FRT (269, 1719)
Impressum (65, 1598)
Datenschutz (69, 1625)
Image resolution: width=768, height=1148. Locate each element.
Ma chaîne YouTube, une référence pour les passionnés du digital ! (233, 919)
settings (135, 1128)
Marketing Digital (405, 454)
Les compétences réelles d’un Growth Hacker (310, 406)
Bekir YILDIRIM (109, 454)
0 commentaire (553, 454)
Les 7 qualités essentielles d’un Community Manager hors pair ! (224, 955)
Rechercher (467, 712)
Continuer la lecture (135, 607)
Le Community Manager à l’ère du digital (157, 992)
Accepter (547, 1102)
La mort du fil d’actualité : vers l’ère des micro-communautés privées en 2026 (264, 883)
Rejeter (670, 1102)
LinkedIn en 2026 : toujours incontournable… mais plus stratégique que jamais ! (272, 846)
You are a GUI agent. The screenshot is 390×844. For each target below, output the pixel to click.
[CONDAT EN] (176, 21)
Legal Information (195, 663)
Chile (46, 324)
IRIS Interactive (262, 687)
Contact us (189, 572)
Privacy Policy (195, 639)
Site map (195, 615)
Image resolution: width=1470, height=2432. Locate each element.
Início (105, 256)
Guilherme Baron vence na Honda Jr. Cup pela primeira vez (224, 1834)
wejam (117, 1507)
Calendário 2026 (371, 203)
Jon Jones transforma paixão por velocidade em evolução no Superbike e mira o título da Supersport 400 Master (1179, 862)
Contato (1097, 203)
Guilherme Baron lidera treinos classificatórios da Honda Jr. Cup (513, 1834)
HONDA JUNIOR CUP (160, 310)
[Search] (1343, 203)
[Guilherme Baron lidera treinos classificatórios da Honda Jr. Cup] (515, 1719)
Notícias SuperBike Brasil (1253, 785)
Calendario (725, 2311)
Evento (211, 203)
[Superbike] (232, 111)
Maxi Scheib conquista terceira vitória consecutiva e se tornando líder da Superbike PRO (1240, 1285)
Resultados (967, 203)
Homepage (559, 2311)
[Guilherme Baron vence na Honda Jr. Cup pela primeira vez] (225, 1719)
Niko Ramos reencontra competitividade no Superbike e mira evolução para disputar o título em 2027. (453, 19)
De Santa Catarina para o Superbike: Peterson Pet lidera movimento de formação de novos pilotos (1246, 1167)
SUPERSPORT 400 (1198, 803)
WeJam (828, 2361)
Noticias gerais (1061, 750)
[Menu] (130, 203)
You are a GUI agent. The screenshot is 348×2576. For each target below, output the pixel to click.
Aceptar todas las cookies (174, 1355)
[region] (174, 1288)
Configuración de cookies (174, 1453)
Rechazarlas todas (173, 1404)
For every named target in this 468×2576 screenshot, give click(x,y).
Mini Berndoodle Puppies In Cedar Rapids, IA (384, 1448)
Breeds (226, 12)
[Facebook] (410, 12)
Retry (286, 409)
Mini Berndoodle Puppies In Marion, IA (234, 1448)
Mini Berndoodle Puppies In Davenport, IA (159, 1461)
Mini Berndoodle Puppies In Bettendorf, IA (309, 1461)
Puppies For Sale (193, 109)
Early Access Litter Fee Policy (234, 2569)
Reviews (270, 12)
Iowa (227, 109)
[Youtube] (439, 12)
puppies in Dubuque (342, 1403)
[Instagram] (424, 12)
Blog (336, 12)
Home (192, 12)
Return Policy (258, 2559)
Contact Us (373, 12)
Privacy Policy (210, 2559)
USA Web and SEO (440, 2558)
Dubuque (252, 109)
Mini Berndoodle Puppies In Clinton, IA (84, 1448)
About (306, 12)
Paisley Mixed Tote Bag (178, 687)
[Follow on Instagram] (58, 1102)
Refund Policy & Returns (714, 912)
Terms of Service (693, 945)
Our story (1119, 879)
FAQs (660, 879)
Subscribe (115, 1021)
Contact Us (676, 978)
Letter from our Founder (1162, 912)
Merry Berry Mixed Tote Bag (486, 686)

━━━━━━━━━━━━━━━━━━━━━━━━━━━━━━

What needs to be done: Reproduce, character for character, only the lines of the preceding data that start at the line with "Aceptar todas las cookies (174, 1355)" and end at the line with "Contact Us (373, 12)", both included.

Completed exercise:
Aceptar todas las cookies (174, 1355)
[region] (174, 1288)
Configuración de cookies (174, 1453)
Rechazarlas todas (173, 1404)
For every named target in this 468×2576 screenshot, give click(x,y).
Mini Berndoodle Puppies In Cedar Rapids, IA (384, 1448)
Breeds (226, 12)
[Facebook] (410, 12)
Retry (286, 409)
Mini Berndoodle Puppies In Marion, IA (234, 1448)
Mini Berndoodle Puppies In Davenport, IA (159, 1461)
Mini Berndoodle Puppies In Bettendorf, IA (309, 1461)
Puppies For Sale (193, 109)
Early Access Litter Fee Policy (234, 2569)
Reviews (270, 12)
Iowa (227, 109)
[Youtube] (439, 12)
puppies in Dubuque (342, 1403)
[Instagram] (424, 12)
Blog (336, 12)
Home (192, 12)
Return Policy (258, 2559)
Contact Us (373, 12)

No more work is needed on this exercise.